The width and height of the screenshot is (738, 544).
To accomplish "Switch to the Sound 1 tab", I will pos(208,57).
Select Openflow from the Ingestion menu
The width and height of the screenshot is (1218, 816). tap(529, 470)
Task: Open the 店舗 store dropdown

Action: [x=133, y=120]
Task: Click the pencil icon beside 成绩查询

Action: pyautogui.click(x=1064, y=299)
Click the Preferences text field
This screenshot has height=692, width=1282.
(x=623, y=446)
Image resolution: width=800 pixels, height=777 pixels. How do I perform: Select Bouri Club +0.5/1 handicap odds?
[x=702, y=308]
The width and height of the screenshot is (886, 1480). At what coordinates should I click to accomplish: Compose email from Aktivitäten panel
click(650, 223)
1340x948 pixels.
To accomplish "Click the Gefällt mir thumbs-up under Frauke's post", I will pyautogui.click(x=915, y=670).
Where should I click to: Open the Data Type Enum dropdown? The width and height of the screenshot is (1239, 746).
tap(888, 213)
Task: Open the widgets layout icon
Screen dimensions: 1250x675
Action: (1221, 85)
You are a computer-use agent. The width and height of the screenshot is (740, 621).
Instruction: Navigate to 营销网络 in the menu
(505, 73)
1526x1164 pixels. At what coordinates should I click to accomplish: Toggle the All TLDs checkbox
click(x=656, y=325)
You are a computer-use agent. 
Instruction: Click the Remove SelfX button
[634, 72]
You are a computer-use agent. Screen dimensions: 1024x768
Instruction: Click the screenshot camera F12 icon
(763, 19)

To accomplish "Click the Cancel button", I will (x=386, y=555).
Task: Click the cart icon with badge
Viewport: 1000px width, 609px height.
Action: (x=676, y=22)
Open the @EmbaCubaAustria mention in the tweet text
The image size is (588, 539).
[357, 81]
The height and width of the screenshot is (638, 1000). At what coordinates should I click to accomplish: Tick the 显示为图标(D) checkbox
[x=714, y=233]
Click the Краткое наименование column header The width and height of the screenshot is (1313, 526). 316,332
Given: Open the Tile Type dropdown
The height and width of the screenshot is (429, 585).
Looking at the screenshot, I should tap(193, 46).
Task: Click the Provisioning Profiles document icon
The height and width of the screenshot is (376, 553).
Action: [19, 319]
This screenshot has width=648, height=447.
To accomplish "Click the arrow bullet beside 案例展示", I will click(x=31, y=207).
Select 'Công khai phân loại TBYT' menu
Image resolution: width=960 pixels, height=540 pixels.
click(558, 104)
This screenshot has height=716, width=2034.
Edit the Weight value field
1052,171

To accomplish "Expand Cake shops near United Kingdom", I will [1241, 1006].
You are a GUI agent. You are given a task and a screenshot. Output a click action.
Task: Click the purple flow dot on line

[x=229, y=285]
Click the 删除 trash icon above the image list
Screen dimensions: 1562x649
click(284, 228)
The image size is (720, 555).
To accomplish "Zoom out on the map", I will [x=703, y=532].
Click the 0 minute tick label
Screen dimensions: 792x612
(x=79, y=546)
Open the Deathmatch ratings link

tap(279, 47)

● ● ● ● ● ● ●

- **TASK STATEMENT**
Set down the material above in full, keeping each line exactly as it is.

- **YOUR SOLUTION**
The width and height of the screenshot is (738, 544).
To accomplish "Switch to the Sound 1 tab", I will pos(208,57).
Select Openflow from the Ingestion menu
The width and height of the screenshot is (1218, 816). tap(529, 470)
Task: Open the 店舗 store dropdown

Action: [x=133, y=120]
Task: Click the pencil icon beside 成绩查询

Action: pyautogui.click(x=1064, y=299)
Click the Preferences text field
This screenshot has height=692, width=1282.
(x=623, y=446)
Image resolution: width=800 pixels, height=777 pixels. How do I perform: Select Bouri Club +0.5/1 handicap odds?
[x=702, y=308]
The width and height of the screenshot is (886, 1480). At what coordinates should I click to accomplish: Compose email from Aktivitäten panel
click(650, 223)
1340x948 pixels.
To accomplish "Click the Gefällt mir thumbs-up under Frauke's post", I will pyautogui.click(x=915, y=670).
Where should I click to: Open the Data Type Enum dropdown? The width and height of the screenshot is (1239, 746).
tap(888, 213)
Task: Open the widgets layout icon
Screen dimensions: 1250x675
Action: (1221, 85)
You are a computer-use agent. The width and height of the screenshot is (740, 621).
Instruction: Navigate to 营销网络 in the menu
(505, 73)
1526x1164 pixels. At what coordinates should I click to accomplish: Toggle the All TLDs checkbox
click(x=656, y=325)
You are a computer-use agent. 
Instruction: Click the Remove SelfX button
[634, 72]
You are a computer-use agent. Screen dimensions: 1024x768
Instruction: Click the screenshot camera F12 icon
(763, 19)

To accomplish "Click the Cancel button", I will (x=386, y=555).
Task: Click the cart icon with badge
Viewport: 1000px width, 609px height.
Action: (x=676, y=22)
Open the @EmbaCubaAustria mention in the tweet text
The image size is (588, 539).
[357, 81]
The height and width of the screenshot is (638, 1000). At what coordinates should I click to accomplish: Tick the 显示为图标(D) checkbox
[x=714, y=233]
Click the Краткое наименование column header The width and height of the screenshot is (1313, 526). 316,332
Given: Open the Tile Type dropdown
The height and width of the screenshot is (429, 585).
Looking at the screenshot, I should tap(193, 46).
Task: Click the Provisioning Profiles document icon
The height and width of the screenshot is (376, 553).
Action: [19, 319]
This screenshot has width=648, height=447.
To accomplish "Click the arrow bullet beside 案例展示", I will click(x=31, y=207).
Select 'Công khai phân loại TBYT' menu
Image resolution: width=960 pixels, height=540 pixels.
click(558, 104)
This screenshot has height=716, width=2034.
Edit the Weight value field
1052,171

To accomplish "Expand Cake shops near United Kingdom", I will [1241, 1006].
You are a GUI agent. You are given a task and a screenshot. Output a click action.
Task: Click the purple flow dot on line

[x=229, y=285]
Click the 删除 trash icon above the image list
Screen dimensions: 1562x649
click(284, 228)
The image size is (720, 555).
To accomplish "Zoom out on the map", I will [x=703, y=532].
Click the 0 minute tick label
Screen dimensions: 792x612
(x=79, y=546)
Open the Deathmatch ratings link

tap(279, 47)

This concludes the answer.